Toys R gone: Shoppers find nostalgia, empty shelves
Even mannequins are sold out at retailer that once loomed in every kid’s imagination
In its waning hours, the Toys R Us on Westheimer was filled more with memories than merchandise.
“It’s always very fun, experiencing it through the eyes of a child,” Houston native Mary Kristen Valentine recalled, maneuvering around mostly empty shelves.
Growing up in Houston, she had gone there with her mom — “It was a big deal,” she says — then while living in New York in her 20s, she marveled at the neon-lighted Ferris wheel inside the store at Times Square. Later, Valentine had registered with Toys R Us for the births of both daughters. She regrets her girls won’t grow up with the toy store, which shuttered the last of its locations Friday.
The store at 6145 Westheimer was the last Toys R Us to close in the Houston area.
“Sad,” whispered daughter Mary Morgan, 5, who was there with her mom and her sister, Catherine, 3.
The girls perused some of the remaining toys, but nothing grabbed their interest. A blue sign marked the merchandise 90 percent off. The front end cap displayed a bulky and well-worn store printer marked as “fixtures furniture & equipment,” priced $400. On the main checkout counter sat unused cash register parts being sold for $80.
A crew of men inside a yellow caution-tape barricade disassembled empty toy shelves. Toward the back, leading to Babies R Us, was a faded poster of a smiling baby. One employee explained that even the mannequins were sold out.
A different Christmas
The closure of the Westheimer location follows a three-day liquidation sale across the region. There were instances of a single buyer taking everything left on the floor at a couple of stores, according to one employee.
As customers struggled to find something, anything, left on Thursday night, one was overheard asking a companion, “Do you wanna go to Target?”
Toys R Us, already struggling due to competition from Walmart and Amazon, was $5 billion in debt and had filed for bankruptcy in September.
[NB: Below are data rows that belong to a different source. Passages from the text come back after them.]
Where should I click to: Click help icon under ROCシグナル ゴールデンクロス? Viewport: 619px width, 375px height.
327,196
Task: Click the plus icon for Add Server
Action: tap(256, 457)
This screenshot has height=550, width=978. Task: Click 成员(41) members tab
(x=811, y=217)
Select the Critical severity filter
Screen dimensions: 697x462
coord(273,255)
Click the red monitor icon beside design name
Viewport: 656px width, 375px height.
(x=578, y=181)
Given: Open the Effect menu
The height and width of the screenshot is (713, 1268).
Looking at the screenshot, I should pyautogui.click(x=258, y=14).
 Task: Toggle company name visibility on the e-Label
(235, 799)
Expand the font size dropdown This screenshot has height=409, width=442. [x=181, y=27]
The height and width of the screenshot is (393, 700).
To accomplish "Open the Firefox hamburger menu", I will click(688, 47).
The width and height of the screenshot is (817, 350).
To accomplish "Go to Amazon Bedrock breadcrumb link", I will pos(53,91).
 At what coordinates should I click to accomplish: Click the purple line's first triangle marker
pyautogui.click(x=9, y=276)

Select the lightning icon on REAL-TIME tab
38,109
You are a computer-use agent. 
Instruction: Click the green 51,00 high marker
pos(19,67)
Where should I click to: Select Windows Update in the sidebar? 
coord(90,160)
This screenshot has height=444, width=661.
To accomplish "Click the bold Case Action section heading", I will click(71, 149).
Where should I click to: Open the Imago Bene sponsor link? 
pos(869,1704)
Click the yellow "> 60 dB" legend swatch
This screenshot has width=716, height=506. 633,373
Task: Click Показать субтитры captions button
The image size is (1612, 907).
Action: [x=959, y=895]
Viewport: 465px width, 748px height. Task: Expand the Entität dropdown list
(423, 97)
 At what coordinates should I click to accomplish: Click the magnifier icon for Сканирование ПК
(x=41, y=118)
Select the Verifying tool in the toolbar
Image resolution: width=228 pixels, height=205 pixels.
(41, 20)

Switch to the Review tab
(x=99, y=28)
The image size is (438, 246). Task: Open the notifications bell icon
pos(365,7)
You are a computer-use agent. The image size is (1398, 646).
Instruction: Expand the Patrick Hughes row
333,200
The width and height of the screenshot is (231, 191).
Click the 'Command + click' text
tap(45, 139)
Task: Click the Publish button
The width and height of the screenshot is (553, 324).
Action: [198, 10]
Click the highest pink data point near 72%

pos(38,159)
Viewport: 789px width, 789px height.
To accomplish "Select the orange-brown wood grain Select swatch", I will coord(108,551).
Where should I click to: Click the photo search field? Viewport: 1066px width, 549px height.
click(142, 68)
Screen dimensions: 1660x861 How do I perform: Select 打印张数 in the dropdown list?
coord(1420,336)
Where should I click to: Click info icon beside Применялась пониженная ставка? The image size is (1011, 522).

The shutdown of 700-plus stores leaves around 30,000 people jobless.
Its absence will make this Christmas markedly different for Terese Miranda and her two sons.
“I think it’s the end of an era,” Miranda said.
She lamented that younger generations were going to miss out on some of the store’s iconography, like the Geoffrey the Giraffe mascot. Standing before a half-full shopping cart, Miranda said shopping the internet just isn’t the same.
“Coming in, you always end up seeing something else,” she said. “And when you’re looking (online), sure you’re moving your computer screen around, but it’s nothing like touching and feeling something.”
‘It was disappointing’
A woman employed by Toys R Us for more than a decade said she has known some of the young-adult customers who visited her Houston-area store since they were kids themselves. She recalled the festive Toy R Ushosted birthday parties that will cease to be.
The employee said the Houston market was doing well compared to others. Many customers came to them to buy replacements for their Hurricane Harvey-damaged toys, she said.
The urgency to clear out the store bewildered former Minnesota Vikings running back Adrian Peterson, who rushed in looking for the black ride-on toy truck his 5-year-old daughter requested as a gift for her birthday this week. Unaware the retailer was going out of business, he was stunned to find barren fixtures and walked out empty-handed.
“It was disappointing to see that they’re closing down,” Peterson said.
Peterson and Valentine were, as the 1980s commercial jingle went, “Toy R Us kids.”
The NFL free agent recalled his parents driving him from his East Texas hometown of Palestine to the Toys R Us in Dallas in search of “Teenage Mutant Ninja Turtle” action figures.
Visiting Toys R Us, he said, was “going to a place where you know they have everything you could wish for.”